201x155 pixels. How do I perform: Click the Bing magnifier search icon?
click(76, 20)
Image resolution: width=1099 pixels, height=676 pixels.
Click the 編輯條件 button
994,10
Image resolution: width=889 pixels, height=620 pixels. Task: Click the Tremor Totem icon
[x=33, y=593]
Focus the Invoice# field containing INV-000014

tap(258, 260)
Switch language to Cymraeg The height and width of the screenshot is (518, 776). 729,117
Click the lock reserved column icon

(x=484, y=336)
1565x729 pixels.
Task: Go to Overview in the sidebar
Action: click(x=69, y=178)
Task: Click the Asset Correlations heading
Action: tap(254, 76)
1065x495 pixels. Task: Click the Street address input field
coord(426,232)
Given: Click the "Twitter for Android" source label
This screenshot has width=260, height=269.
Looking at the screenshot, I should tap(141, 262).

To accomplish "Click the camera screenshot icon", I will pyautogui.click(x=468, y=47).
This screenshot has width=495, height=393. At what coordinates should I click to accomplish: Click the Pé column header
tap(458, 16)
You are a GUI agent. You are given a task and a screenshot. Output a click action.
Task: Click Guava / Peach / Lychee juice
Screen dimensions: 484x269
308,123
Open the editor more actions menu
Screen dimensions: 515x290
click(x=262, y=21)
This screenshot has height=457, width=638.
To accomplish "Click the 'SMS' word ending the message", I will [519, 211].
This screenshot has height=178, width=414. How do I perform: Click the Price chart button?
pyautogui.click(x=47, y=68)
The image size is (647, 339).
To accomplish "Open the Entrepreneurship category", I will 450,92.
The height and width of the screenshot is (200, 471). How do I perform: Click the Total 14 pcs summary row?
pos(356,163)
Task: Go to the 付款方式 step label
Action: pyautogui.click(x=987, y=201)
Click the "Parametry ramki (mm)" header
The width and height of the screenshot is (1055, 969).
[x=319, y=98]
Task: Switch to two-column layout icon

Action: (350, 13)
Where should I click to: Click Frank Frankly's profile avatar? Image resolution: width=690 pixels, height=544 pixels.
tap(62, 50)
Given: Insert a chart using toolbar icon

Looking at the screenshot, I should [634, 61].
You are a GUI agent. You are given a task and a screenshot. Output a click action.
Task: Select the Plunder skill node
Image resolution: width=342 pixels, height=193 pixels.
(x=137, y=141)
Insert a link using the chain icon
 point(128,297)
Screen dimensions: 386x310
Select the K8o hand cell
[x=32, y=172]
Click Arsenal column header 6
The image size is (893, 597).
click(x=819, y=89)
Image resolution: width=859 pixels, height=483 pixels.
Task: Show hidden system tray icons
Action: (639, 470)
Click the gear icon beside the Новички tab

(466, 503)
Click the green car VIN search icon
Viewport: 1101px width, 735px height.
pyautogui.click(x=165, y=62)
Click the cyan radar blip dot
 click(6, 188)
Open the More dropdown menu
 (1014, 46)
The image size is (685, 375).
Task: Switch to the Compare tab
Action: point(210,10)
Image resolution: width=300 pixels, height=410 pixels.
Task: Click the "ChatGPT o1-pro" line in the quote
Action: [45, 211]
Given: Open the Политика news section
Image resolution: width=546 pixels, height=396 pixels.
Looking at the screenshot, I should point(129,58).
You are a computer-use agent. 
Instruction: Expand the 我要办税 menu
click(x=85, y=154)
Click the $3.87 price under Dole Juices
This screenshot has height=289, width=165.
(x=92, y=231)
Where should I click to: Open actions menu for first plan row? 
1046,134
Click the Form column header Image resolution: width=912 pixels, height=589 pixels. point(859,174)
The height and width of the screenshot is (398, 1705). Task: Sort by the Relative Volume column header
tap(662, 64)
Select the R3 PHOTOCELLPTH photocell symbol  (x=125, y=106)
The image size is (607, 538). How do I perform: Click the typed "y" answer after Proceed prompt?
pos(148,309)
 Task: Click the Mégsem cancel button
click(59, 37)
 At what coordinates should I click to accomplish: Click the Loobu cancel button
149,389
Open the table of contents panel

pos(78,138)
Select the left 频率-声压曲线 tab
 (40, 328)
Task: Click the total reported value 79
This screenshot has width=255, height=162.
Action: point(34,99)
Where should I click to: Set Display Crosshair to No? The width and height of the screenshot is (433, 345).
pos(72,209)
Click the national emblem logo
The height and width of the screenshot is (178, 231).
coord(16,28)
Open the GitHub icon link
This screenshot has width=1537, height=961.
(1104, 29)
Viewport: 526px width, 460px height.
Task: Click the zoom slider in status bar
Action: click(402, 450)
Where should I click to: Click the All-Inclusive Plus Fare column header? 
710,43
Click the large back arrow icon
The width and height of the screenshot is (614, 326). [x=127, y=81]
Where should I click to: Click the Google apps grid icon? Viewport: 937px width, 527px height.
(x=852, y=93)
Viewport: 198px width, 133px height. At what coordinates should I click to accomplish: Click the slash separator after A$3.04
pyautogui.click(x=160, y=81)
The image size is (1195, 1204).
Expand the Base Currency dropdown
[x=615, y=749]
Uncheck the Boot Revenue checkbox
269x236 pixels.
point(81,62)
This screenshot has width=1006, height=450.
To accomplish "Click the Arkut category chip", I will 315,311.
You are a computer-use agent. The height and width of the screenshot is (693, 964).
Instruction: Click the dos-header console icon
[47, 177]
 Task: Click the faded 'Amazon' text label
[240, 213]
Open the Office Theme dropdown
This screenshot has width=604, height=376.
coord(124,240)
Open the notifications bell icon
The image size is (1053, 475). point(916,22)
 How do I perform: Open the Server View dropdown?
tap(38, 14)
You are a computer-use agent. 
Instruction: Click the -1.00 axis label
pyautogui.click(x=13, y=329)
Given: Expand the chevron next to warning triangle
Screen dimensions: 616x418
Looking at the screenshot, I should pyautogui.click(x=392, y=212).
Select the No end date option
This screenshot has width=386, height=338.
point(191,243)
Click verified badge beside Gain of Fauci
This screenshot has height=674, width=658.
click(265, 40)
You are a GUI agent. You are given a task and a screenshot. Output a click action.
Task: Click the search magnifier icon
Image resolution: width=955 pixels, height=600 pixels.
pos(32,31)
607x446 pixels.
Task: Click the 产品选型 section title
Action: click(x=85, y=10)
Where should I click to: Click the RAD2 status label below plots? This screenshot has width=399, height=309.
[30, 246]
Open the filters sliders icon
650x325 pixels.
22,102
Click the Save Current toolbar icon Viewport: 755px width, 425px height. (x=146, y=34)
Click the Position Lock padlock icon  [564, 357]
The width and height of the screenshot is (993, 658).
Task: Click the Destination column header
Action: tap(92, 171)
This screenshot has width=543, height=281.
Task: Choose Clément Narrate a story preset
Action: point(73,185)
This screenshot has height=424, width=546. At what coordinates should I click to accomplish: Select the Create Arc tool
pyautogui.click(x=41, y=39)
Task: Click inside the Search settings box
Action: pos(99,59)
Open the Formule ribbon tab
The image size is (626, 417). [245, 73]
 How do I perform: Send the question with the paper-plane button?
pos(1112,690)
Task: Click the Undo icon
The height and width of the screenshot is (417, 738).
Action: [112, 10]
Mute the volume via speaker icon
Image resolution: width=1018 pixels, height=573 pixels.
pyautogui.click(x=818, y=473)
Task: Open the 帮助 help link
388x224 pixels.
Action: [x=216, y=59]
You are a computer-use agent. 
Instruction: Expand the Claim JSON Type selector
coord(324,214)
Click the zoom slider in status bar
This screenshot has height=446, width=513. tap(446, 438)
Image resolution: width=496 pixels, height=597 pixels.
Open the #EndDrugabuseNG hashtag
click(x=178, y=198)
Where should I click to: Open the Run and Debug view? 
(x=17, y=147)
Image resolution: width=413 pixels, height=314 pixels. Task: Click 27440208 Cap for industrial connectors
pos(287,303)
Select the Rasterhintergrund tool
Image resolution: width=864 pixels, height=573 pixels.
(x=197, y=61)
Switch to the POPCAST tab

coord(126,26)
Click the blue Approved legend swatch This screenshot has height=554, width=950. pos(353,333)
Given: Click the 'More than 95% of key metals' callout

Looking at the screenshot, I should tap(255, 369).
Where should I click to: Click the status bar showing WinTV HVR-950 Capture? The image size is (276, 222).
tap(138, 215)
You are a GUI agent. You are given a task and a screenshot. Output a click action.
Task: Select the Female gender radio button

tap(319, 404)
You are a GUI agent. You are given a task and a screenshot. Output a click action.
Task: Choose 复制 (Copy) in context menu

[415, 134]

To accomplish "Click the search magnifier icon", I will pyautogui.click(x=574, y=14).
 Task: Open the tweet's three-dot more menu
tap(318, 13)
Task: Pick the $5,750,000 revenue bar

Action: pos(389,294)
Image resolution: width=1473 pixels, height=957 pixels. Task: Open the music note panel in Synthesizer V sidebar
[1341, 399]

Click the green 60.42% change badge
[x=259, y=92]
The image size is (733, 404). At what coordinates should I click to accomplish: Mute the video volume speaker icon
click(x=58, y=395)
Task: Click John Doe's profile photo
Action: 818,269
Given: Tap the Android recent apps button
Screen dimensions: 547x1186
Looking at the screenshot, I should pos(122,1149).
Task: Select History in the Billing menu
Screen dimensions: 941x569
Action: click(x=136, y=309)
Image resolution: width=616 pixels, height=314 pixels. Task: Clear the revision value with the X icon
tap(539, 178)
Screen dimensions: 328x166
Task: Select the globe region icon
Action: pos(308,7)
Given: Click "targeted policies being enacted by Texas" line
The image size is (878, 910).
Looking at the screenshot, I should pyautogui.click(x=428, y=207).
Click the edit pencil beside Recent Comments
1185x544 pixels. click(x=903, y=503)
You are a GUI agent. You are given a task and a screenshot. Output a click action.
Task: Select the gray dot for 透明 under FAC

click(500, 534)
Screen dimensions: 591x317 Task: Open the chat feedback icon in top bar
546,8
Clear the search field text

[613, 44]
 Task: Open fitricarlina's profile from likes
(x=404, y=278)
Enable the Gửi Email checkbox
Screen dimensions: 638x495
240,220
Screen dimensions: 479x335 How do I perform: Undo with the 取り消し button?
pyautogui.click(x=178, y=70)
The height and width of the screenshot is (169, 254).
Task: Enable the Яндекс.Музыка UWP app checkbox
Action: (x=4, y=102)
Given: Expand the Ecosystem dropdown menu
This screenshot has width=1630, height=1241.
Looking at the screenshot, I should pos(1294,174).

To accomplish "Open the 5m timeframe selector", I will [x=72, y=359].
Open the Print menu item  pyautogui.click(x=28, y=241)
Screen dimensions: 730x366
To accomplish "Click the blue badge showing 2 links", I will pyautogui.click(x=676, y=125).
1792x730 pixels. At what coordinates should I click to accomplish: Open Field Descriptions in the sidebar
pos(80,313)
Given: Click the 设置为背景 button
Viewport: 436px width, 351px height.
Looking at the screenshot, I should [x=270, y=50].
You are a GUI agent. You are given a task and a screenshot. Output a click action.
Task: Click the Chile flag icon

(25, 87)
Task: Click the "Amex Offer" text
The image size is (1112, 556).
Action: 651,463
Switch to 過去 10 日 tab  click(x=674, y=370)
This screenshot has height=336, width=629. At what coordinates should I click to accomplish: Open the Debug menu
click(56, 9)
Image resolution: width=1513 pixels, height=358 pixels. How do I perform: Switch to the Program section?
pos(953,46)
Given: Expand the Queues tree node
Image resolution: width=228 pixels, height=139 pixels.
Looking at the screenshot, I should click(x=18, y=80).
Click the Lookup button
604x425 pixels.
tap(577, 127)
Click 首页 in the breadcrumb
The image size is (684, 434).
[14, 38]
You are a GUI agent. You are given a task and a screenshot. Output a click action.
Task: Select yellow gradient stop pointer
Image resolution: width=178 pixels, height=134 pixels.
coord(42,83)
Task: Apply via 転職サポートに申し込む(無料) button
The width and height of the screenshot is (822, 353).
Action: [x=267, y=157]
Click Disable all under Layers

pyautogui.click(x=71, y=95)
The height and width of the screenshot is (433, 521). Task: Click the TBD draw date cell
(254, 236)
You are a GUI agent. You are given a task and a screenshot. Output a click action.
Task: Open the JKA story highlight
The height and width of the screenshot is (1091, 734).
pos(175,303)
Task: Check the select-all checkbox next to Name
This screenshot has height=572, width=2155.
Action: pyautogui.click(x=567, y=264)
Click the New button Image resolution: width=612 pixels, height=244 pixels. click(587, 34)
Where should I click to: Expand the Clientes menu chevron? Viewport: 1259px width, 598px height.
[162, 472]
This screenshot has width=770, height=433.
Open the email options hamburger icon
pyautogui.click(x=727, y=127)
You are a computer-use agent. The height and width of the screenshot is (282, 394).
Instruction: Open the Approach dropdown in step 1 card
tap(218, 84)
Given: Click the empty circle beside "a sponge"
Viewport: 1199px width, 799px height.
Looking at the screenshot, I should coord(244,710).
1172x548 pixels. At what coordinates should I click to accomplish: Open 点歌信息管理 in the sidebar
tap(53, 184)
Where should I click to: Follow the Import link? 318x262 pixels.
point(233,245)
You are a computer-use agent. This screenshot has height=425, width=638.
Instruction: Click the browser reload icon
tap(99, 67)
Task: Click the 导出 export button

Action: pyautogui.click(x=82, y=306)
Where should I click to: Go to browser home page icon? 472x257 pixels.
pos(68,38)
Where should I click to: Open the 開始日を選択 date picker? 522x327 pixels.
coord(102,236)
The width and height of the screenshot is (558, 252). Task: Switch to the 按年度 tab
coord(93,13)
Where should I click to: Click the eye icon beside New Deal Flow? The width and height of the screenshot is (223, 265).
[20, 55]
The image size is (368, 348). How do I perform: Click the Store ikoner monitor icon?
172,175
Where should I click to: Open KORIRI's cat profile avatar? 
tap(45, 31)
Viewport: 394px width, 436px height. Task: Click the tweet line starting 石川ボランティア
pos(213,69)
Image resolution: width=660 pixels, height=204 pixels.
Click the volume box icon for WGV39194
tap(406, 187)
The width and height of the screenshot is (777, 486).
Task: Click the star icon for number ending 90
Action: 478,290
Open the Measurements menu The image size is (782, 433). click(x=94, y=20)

..........

What is being asked:
For each line above that holds the string "category", provide a copy of that line.

Output of the exercise:
To accomplish "Open the Entrepreneurship category", I will 450,92.
To accomplish "Click the Arkut category chip", I will 315,311.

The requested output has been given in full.